#### Stated task:
Rewrite the material below as a JSON list of strings, one string per line, with blank lines dropped. Leave the pictures out of the answer.

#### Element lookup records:
########
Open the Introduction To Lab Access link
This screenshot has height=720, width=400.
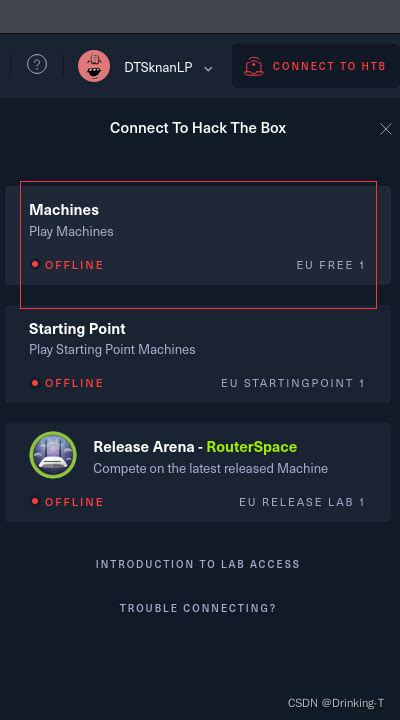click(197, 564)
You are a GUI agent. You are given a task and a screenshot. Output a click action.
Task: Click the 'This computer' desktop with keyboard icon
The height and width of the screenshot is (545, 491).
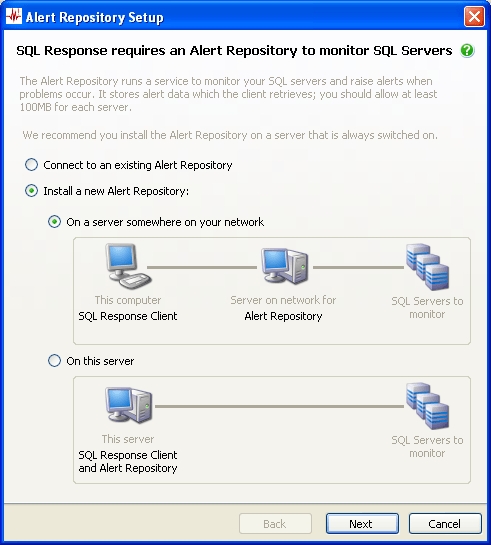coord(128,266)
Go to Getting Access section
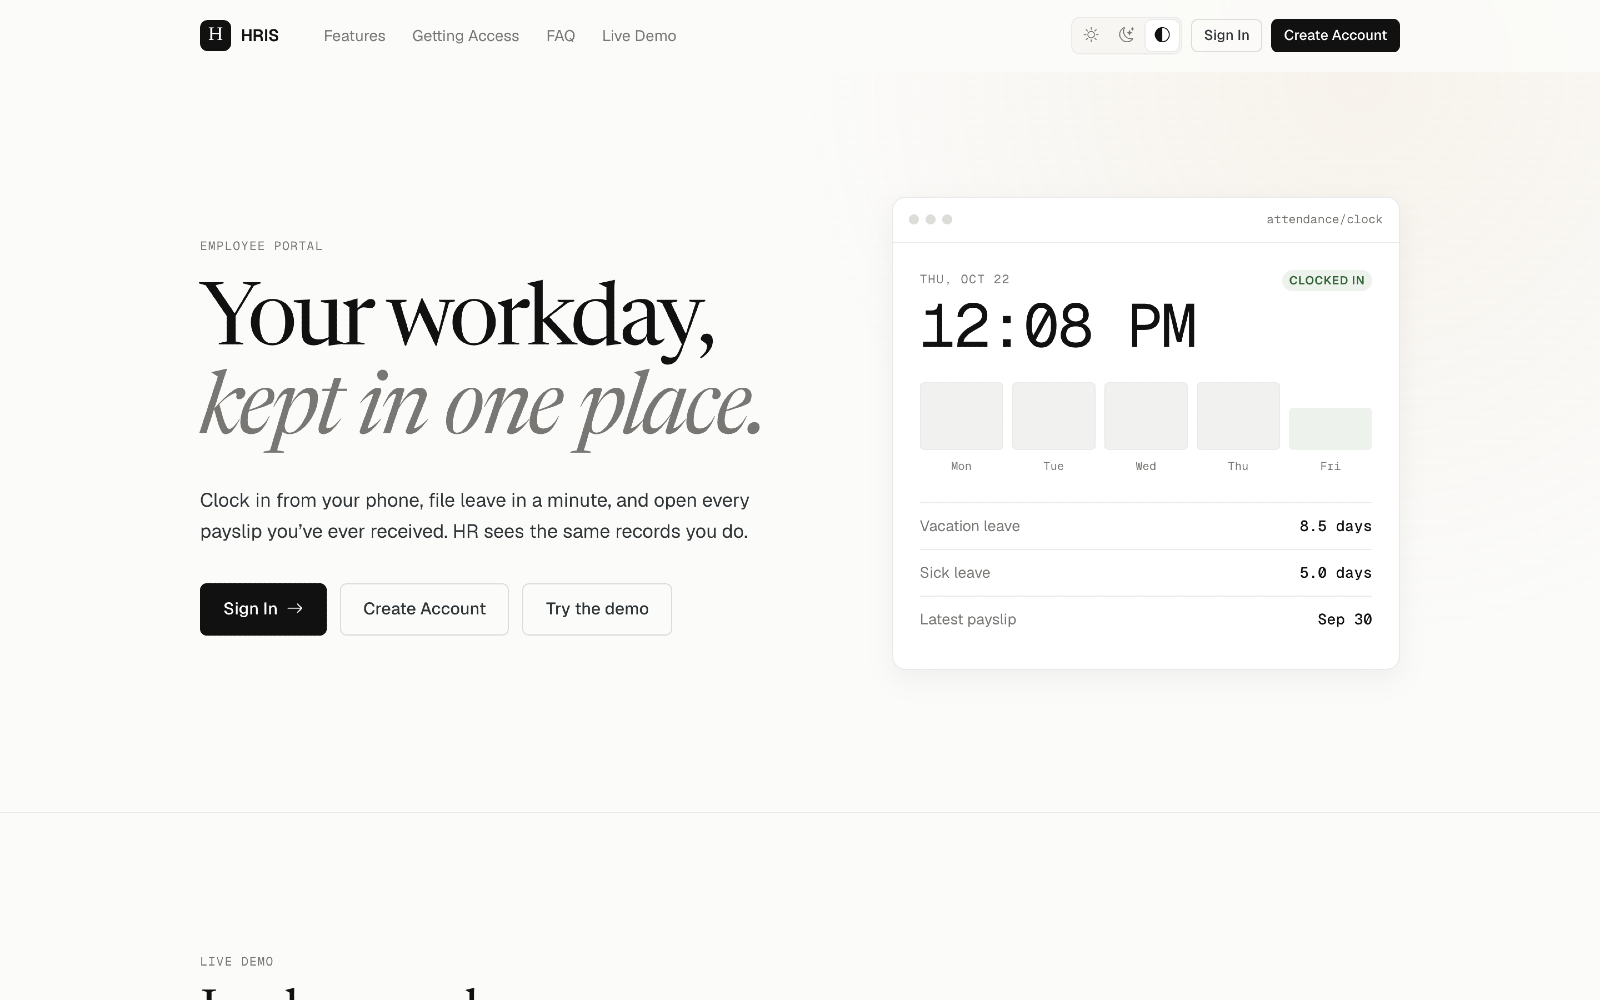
########
#### Solution to this task:
[
  "Open the Introduction To Lab Access link",
  "This screenshot has height=720, width=400.",
  "click(197, 564)",
  "You are a GUI agent. You are given a task and a screenshot. Output a click action.",
  "Task: Click the 'This computer' desktop with keyboard icon",
  "The height and width of the screenshot is (545, 491).",
  "coord(128,266)",
  "Go to Getting Access section"
]